Everything beyond 100 miles would be open to drilling. But the bill also would allow the Defense Department to object to any drilling project within its vast training zone in the eastern gulf, which reaches 234 miles west of Tampa Bay.

The president would resolve any dispute between the Interior and Defense departments over drilling.

Meanwhile, energy companies with existing leases within that 100-mile buffer - there are more than 60 in the gulf off Florida - could trade them for leases farther out. As an incentive to states to open near-shore waters to drilling, states would get 75 percent of the royalties that energy companies pay the federal government for drilling within 12 miles.

The U.S. Minerals Management Service estimates the portion of the outer-continental shelf now off-limits nationwide contains 20 billion to 40 billion barrels of oil and 90 trillion to 160 trillion cubic feet of gas.

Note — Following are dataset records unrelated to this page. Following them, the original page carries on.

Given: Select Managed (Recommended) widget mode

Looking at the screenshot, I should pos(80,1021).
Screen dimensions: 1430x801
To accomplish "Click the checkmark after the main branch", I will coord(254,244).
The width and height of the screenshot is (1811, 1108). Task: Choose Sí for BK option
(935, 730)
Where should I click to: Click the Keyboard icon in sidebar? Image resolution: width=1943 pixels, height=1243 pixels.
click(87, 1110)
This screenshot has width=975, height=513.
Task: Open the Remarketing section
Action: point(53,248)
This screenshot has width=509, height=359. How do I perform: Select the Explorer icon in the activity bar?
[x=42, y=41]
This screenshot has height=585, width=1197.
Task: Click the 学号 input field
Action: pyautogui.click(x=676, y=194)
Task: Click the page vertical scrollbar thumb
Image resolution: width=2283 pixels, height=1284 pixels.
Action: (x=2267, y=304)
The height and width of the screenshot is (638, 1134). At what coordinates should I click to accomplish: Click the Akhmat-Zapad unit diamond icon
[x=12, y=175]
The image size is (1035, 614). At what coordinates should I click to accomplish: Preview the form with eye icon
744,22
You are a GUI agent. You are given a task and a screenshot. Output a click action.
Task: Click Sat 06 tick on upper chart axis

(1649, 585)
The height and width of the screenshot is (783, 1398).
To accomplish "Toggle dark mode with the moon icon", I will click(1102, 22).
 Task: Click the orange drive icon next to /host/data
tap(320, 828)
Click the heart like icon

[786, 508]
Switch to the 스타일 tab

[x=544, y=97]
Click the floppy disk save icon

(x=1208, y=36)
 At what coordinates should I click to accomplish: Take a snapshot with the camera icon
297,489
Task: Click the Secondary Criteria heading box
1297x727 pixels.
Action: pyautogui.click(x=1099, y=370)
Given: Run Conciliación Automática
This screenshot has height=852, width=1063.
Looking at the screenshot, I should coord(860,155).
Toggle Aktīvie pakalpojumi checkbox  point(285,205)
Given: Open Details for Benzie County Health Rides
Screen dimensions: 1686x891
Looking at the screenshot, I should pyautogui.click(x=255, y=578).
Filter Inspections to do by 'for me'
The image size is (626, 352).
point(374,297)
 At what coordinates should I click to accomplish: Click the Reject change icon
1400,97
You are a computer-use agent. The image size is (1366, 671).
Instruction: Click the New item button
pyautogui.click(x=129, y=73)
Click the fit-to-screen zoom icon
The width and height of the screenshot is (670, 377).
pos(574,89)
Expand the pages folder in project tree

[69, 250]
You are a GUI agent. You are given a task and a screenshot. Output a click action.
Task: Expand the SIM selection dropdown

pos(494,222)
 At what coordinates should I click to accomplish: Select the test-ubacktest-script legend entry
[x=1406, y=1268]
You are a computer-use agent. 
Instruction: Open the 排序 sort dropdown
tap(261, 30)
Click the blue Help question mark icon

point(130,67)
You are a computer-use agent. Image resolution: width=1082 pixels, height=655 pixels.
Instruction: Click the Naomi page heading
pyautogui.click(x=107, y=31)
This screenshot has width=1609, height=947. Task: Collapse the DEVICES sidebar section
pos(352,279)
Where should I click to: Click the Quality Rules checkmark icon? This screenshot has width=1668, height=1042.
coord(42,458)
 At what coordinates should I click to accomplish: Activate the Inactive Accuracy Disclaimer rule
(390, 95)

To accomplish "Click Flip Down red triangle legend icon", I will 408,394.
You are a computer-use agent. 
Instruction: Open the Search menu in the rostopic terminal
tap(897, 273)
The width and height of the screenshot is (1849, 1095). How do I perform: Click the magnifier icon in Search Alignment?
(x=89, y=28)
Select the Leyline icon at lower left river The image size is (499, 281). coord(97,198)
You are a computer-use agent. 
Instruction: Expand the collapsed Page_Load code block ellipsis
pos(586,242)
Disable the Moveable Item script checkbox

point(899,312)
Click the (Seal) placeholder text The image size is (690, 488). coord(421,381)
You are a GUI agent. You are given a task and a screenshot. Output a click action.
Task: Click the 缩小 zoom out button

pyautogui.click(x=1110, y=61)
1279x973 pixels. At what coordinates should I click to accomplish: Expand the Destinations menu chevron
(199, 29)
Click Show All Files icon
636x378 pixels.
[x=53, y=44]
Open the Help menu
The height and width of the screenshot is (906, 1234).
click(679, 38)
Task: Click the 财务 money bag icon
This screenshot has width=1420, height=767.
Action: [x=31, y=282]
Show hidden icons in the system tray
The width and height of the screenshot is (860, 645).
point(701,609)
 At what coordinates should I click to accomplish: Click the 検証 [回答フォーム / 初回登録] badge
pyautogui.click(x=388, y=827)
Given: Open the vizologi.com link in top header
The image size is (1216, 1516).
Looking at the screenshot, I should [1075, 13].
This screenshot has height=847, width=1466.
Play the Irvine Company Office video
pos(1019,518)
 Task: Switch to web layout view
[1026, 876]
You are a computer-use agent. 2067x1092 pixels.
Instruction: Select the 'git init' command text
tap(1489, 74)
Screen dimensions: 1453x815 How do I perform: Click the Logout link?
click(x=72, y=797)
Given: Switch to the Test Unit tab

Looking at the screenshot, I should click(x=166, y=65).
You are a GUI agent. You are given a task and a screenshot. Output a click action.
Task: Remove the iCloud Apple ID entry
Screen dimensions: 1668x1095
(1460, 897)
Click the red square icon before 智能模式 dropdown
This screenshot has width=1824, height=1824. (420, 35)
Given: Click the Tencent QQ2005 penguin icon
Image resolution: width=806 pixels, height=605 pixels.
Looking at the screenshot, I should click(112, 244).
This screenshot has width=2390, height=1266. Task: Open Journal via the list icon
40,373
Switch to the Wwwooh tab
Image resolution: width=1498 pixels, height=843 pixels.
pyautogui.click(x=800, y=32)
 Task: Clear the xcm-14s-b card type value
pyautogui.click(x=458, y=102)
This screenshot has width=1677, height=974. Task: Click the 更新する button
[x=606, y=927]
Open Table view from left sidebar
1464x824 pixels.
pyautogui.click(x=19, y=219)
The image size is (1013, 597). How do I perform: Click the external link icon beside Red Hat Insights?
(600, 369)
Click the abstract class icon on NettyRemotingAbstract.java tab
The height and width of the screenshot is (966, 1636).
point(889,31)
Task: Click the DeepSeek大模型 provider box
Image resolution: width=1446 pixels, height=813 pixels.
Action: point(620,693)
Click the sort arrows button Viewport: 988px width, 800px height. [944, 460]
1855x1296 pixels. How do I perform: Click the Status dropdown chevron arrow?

But the plan already is facing strong opposition from environmentalists, as well as some lawmakers from other coastal states, who say that more drilling is not a long-term solution to high energy prices.

"Mr. Putnam should be ashamed for signing off on this kind of deal," said Athan Manuel, director of lands protection for the Sierra Club.

"This undercuts 25 years of protections for Florida's coast in one weekend of back-room negotiating. This is really a significant step backward for Florida and the rest of the country."